Exploring the Inhibitory Mechanism of Res on Α-Amylase and Α-Glucosidase Via Enzymatic Inhibition Assay, Multi-Spectroscopic Analysis and Molecular Docking

Inhibition of α-amylase and α-glucosidase activities to delay the hydrolysis of starch to glucose has been considered as an effective strategy to control hyperglycemia. Resveratrol has been shown to have hypoglycemic effects, but its mechanism of inhibiting α-amylase and α-glucosidase activities remains unclear. The inhibitory effect of resveratrol on starch digestion, α-amylase and α-glucosidase activities and its mechanism were investigated by means of starch digestion experiment, enzyme reaction kinetics, multispectral and molecular docking techniques.

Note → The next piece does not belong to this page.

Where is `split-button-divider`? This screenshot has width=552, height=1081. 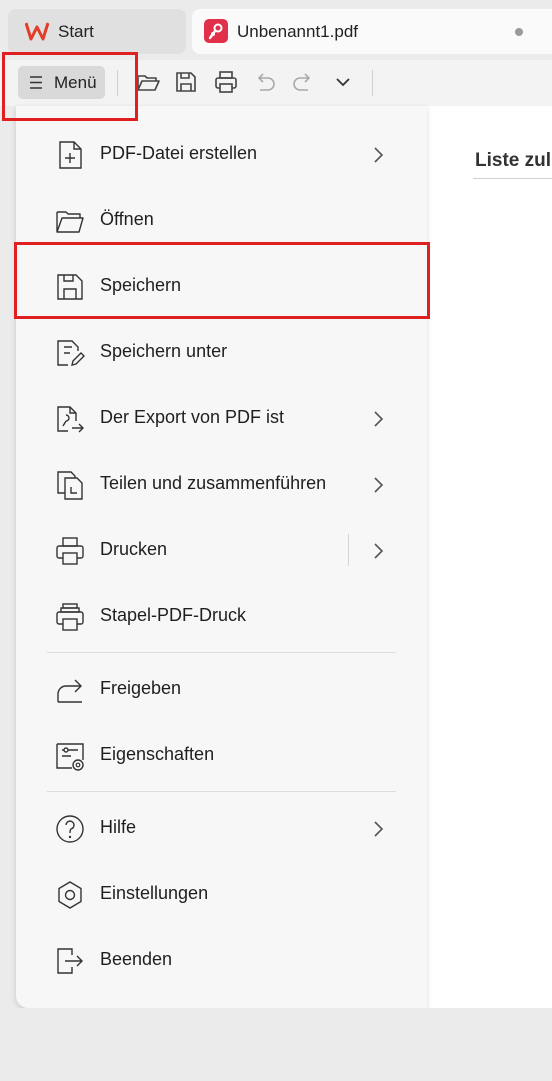
split-button-divider is located at coordinates (348, 550).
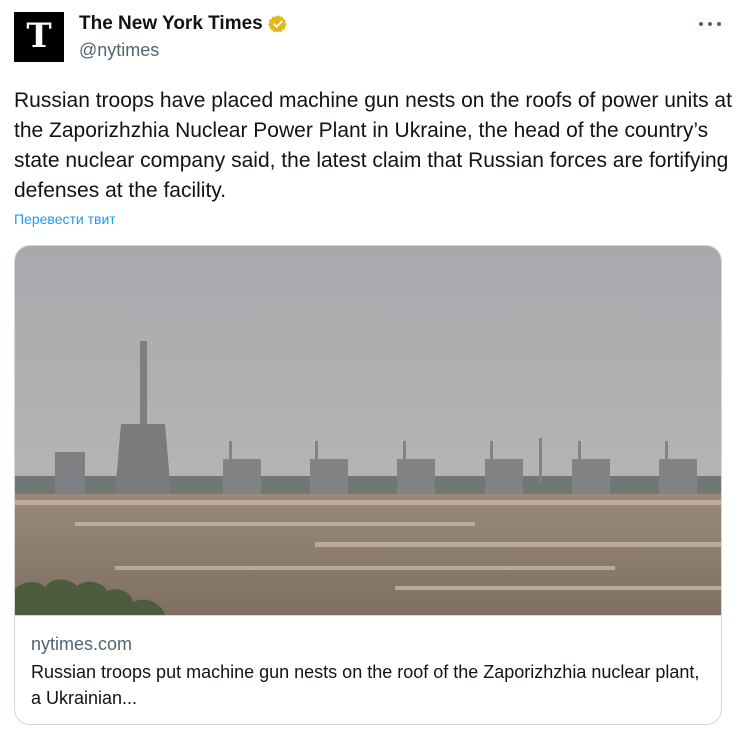  What do you see at coordinates (82, 644) in the screenshot?
I see `card-domain: nytimes.com` at bounding box center [82, 644].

Resveratrol can significantly reduce the digestibility of starch by inhibiting the activity of starch digestive enzymes or changing the microstructure of starch. Resveratrol inhibited α-amylase and α-glucosidase significantly, with IC50 values of 47.713 μg mL-1 and 26.825 μg mL-1, respectively. Resveratrol inhibited α-amylase in a competitive manner and α-glucosidase in a non-competitive manner. Uv-vis spectra showed that the microenvironment of α-amylase and α-glucosidase aromatic amino acid residues was changed by the addition of resveratrol. Multiple fluorescence spectra showed that resveratrol interacts with α-glucosidase and α-amylase through static quenching mechanism. The interaction of resveratrol and α-glucosidase and α-amylase is spontaneous with at least one binding site with α-glucosidase and α-amylase. Resveratrol interacts with α-glucosidase mainly through hydrogen bonding and van der Waals forces, but with α-amylase through hydrophobic interaction. The molecular docking results showed that resveratrol was bound to the active center of α-amylase and formed a competitive relationship with the substrate, while resveratrol was bound to the hydrophobic pocket of α-glucosidase. This study provides a new idea for the development of powerful drugs or functional foods containing resveratrol, and provides a new way to improve hyperglycemia.